* **Stored data entries**:
►
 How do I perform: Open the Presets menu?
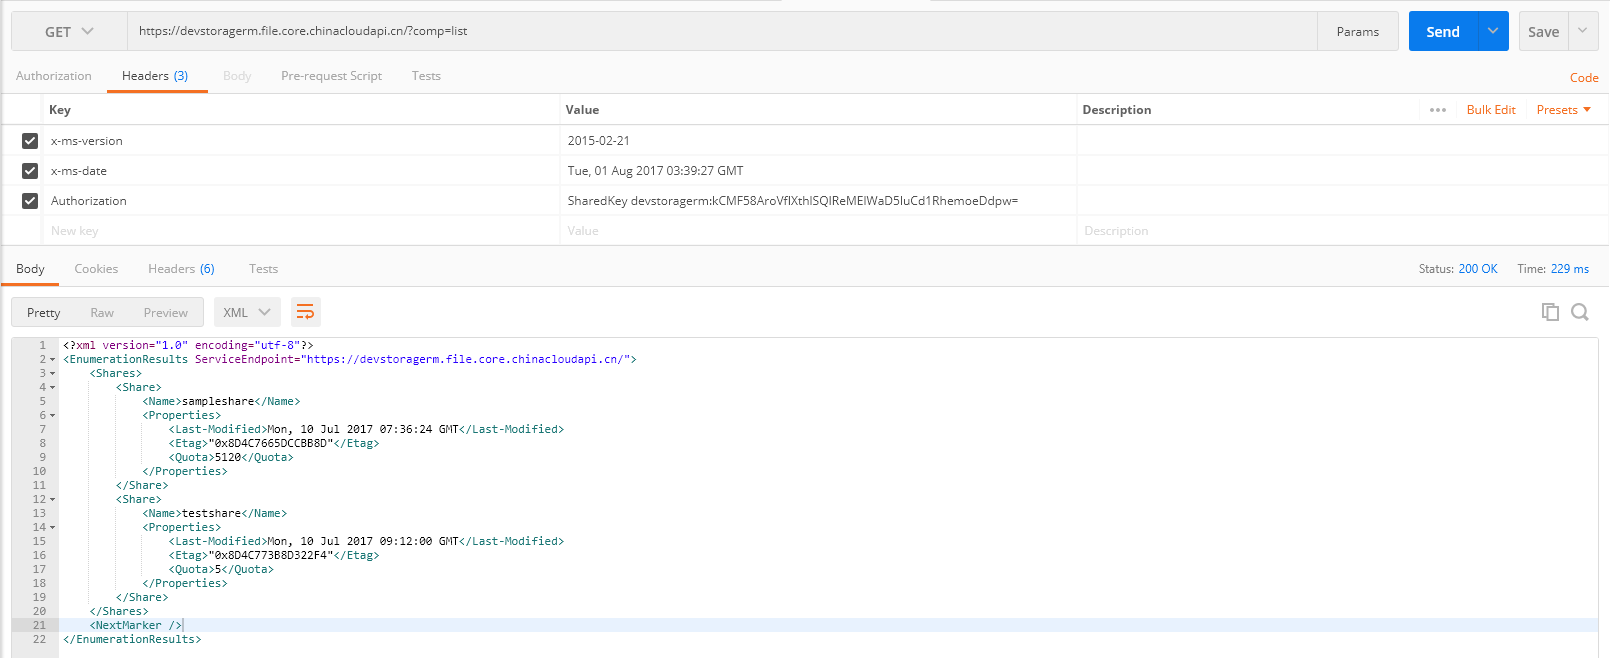coord(1563,110)
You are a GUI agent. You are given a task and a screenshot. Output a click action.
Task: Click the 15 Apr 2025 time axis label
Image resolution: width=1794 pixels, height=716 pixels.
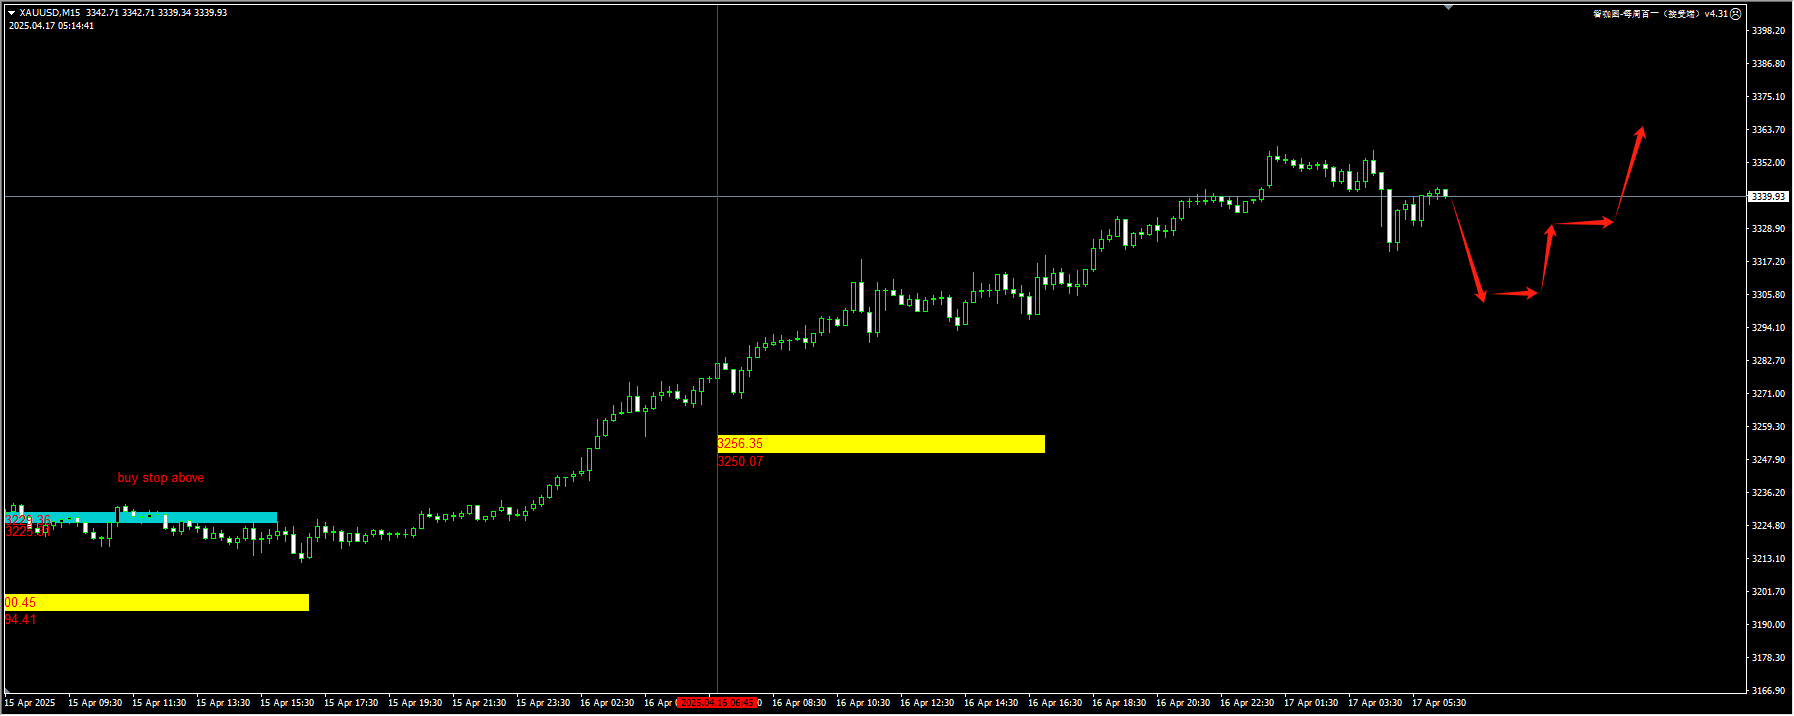(x=30, y=703)
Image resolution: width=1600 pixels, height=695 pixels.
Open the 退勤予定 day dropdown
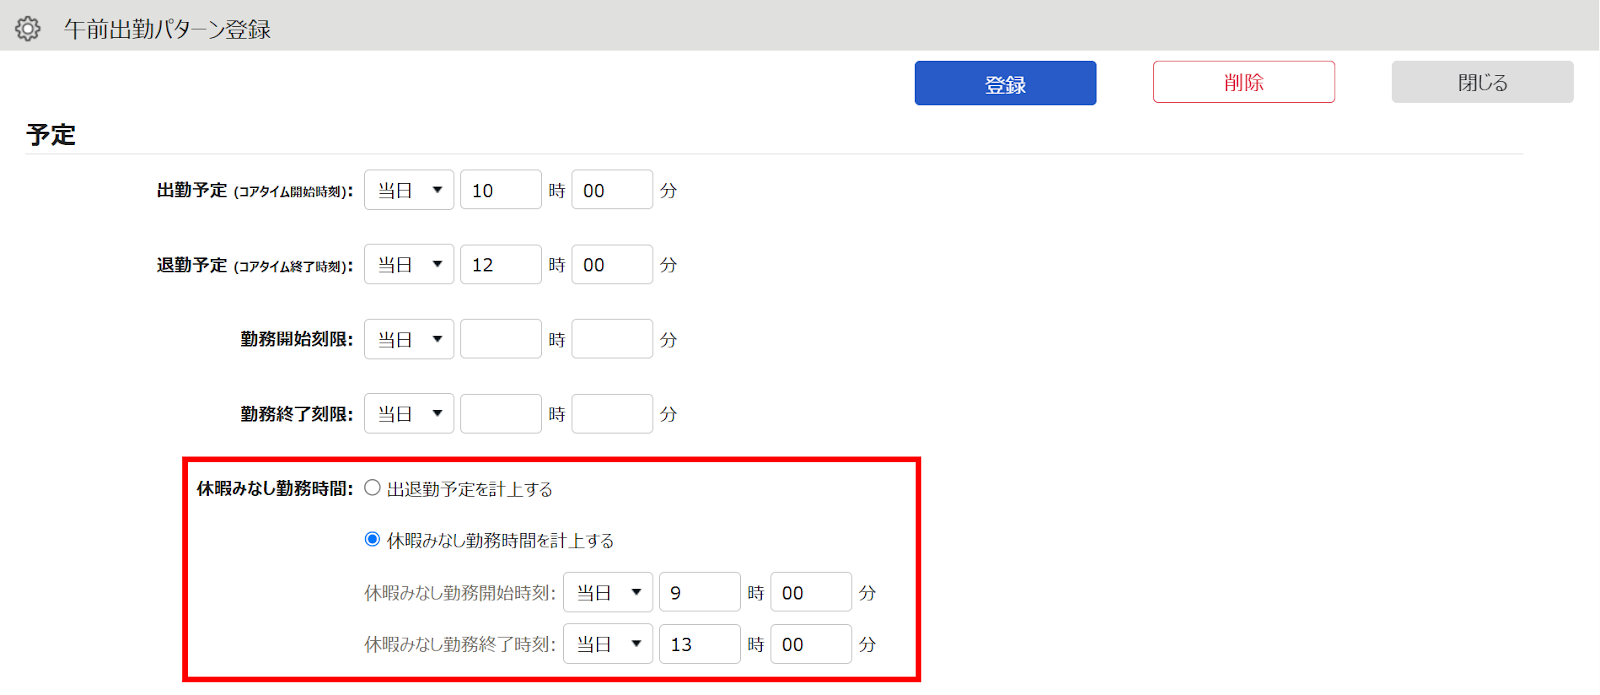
◄
Please print the entries above exactly. Skip every picture.

* **Finished task**:
 How do I perform: Open the Presets menu?
coord(1563,110)
You are a GUI agent. You are given a task and a screenshot. Output a click action.
Task: Click the 15 Apr 2025 time axis label
Image resolution: width=1794 pixels, height=716 pixels.
(x=30, y=703)
Image resolution: width=1600 pixels, height=695 pixels.
Open the 退勤予定 day dropdown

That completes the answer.